[Begin Extracted data]

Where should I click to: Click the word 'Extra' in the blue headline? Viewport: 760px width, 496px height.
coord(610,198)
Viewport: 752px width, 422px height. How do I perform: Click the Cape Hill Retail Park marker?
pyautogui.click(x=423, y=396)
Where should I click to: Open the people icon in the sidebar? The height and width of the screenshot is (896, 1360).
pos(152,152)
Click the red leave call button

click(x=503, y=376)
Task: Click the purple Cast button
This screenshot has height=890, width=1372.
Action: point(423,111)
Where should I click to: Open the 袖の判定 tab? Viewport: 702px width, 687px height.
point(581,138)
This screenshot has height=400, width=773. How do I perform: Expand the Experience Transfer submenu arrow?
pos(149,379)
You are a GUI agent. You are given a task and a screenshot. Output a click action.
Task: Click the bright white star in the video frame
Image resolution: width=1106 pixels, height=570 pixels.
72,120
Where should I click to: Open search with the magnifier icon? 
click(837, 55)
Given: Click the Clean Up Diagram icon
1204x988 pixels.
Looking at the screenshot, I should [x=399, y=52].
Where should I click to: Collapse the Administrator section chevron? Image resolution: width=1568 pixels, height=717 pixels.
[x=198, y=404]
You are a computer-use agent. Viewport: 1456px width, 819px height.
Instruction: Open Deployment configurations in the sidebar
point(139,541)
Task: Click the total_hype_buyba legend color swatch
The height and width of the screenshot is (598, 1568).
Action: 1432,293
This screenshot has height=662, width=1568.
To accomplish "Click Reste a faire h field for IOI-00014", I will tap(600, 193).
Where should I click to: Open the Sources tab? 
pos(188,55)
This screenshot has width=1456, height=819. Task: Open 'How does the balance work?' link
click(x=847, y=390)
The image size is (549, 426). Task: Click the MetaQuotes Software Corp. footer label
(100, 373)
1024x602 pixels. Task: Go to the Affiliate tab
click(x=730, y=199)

[End Extracted data]

* Directive
Lay out the records from the first line up to and including the line with "pyautogui.click(x=423, y=396)" as a Markdown table with the columns "No." and "Text", giving each line its own numbered row and leaving out blank lines.

* Correct response
| No. | Text |
|---|---|
| 1 | Where should I click to: Click the word 'Extra' in the blue headline? Viewport: 760px width, 496px height. |
| 2 | coord(610,198) |
| 3 | Viewport: 752px width, 422px height. How do I perform: Click the Cape Hill Retail Park marker? |
| 4 | pyautogui.click(x=423, y=396) |